6 Types of Language Learner: Which Group Are You In?

Hey, you there!

Yeah, YOU. Reading this article.

Who are you?

Or rather, what kind of language learner are you?

“Kinds? There are kinds?” you may ask.

Oh, sure. Many kinds. In the age of the Internet, language learning as both a hobby and a professional pursuit is more widespread than ever before. With more language learners, have come more distinctions between those same learners, with a wider range of skill levels and interests.

If you’re new to the language learning community, sorting out exactly who’s who and what’s what with regard to these types of “language people” can be a bit of a headache.

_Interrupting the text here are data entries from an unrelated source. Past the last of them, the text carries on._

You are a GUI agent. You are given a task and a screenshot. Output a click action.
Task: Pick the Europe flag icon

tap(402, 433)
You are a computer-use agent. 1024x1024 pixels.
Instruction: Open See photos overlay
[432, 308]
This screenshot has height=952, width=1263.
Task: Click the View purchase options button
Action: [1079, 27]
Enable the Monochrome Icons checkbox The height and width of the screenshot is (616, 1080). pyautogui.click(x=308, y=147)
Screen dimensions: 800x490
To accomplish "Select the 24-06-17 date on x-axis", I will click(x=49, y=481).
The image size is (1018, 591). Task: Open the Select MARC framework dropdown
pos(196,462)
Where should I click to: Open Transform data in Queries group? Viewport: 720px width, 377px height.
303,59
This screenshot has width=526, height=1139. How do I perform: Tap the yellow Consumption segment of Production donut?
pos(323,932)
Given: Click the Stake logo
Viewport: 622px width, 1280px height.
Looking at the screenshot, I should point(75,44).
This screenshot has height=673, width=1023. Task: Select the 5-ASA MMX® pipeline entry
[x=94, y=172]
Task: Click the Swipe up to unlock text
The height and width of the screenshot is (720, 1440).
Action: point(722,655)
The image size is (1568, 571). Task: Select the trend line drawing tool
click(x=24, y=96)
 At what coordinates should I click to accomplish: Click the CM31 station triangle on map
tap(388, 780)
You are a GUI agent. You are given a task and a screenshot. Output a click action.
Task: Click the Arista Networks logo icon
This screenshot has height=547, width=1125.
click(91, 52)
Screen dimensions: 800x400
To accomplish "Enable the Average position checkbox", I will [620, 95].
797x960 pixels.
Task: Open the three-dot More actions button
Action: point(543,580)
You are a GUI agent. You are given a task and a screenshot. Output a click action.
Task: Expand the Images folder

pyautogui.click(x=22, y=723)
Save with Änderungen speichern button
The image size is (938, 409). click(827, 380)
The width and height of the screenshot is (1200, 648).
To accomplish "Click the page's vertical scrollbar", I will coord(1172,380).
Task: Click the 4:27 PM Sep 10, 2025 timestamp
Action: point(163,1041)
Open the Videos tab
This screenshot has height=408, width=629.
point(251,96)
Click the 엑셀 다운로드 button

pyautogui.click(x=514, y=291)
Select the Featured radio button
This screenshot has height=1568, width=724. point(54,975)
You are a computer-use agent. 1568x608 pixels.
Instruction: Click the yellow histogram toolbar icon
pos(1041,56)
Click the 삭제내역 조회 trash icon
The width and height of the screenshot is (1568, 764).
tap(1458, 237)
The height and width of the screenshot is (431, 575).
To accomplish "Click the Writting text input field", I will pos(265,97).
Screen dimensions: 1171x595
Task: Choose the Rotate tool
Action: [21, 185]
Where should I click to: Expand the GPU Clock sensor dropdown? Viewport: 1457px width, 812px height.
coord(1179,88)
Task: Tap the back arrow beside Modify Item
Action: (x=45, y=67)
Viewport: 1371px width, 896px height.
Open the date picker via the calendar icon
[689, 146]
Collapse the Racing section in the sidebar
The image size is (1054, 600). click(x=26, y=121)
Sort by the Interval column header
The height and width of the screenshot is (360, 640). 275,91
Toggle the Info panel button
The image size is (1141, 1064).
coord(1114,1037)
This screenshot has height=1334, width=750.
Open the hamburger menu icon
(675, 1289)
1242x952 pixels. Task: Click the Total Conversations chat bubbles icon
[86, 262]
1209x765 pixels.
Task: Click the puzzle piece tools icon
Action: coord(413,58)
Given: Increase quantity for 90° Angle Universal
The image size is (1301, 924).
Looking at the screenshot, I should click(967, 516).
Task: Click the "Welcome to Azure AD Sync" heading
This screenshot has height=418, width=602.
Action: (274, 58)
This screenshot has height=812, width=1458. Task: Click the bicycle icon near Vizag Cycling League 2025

On any given language blog, course, or YouTube channel, you’ll see terms like these:

Language learner, language nerd, language lover, language enthusiast, language fanatic, language nut, language hacker, language buff, linguaphile, polyglot, polyNot, superpolyglot, hyperglot, hyperpolyglot, monolingual, bilingual, trilingual, quadrilingual, pentalingual, (etc.); multilingual, and linguist.

Some of these words share the exact same meaning. Others have completely different meanings. To make matters worse, several of these words have meanings that can change drastically depending on who you are speaking to and the context in which they are being used.

It’s about time that we sort out all the terminology for types of foreign language learners once and for all.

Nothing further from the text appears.